A tear rolls down my cheek. I know there is no hope for anything more now. And I’m glad it means I can mourn and move on, but still be his friend. I’m glad I understand why he’s been so distant for the last few months. I don’t mean to clingy, I guess it’s cause I never really had any friends when I was younger so now I grasp and whatever form of friendship I can get and hold on for dear life (AKA. get clingy).
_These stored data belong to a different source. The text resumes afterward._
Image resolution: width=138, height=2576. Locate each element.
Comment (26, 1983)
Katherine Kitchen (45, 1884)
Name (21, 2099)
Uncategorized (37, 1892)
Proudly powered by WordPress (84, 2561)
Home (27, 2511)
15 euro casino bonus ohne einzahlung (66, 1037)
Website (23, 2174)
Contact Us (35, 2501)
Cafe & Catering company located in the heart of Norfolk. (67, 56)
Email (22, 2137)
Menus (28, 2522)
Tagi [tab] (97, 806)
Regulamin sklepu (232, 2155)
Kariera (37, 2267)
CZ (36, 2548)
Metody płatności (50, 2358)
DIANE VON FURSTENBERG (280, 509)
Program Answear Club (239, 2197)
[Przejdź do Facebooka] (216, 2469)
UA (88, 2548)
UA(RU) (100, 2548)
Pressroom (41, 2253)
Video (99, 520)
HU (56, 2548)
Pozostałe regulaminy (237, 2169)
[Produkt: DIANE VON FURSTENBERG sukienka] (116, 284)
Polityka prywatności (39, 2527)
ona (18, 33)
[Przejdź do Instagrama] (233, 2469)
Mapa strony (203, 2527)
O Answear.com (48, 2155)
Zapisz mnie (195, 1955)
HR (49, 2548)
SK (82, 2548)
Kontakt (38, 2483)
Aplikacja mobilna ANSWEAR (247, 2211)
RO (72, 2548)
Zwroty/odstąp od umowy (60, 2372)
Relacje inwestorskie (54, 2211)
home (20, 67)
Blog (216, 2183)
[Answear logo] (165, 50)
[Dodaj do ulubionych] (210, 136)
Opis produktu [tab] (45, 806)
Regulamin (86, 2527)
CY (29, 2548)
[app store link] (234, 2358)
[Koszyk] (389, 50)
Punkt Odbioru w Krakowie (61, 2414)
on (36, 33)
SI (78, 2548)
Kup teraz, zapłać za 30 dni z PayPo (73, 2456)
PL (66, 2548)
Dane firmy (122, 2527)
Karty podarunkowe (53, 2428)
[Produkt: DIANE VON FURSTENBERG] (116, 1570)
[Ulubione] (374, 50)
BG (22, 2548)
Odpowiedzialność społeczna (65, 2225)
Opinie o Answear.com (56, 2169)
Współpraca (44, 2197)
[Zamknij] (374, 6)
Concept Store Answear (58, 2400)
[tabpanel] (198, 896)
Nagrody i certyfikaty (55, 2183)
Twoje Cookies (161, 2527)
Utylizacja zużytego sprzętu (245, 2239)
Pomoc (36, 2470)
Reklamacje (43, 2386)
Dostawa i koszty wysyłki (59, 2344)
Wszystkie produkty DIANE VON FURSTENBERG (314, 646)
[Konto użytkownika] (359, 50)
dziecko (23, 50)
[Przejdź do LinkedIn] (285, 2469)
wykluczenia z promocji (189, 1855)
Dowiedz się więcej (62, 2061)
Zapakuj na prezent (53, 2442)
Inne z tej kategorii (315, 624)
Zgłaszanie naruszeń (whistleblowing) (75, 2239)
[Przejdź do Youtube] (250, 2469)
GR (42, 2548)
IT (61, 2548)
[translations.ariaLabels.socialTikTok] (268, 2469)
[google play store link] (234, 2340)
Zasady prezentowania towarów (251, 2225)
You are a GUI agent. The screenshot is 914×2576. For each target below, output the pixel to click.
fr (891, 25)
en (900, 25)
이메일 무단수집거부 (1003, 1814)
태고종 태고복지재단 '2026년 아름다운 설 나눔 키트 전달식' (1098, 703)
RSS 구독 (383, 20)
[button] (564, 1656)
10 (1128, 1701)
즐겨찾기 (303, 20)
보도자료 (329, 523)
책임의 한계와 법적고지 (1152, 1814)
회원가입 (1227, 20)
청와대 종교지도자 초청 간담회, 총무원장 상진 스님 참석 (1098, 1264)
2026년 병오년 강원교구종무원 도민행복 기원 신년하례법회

I hope we can get through this (I hope I can work on this).
I send him one more message:
“JUST ONE MORE THING, IF I’M ANNOYING YOU IN ANY WAY OR WHATEVER. LET ME KNOW. DON’T JUST IGNORE ME. IT MAKES ME THINK YOU’RE MAD AT ME OR SOMETHING AND TO BE HONEST, I NEED ALL THE FRIENDS I CAN GET. (I REALLY AM QUITE INSECURE, AREN’T I?) :( SORRY AGAIN FOR MAKING YOU FEEL UNCOMFORTABLE”
This is the first REAL conversation we’ve ever had, and I feel some weight lifted off my shoulders as I finally understand. In an attempt to start my de-clinging I don’t wait for his reply. I shut facebook down immediately and immerse myself in work and my favourite tv shows. I know I’m the most pathetic person in the world but a small part of me still hopes that I can get past the clingy-ness and we can get back to how we used to be. It’s what I hope for. What I need. But right now … I need to put what he needs above what I do, if this friendship is ever going to improve.
I hope for my sake that it does. Otherwise I don’t know what I’ll do.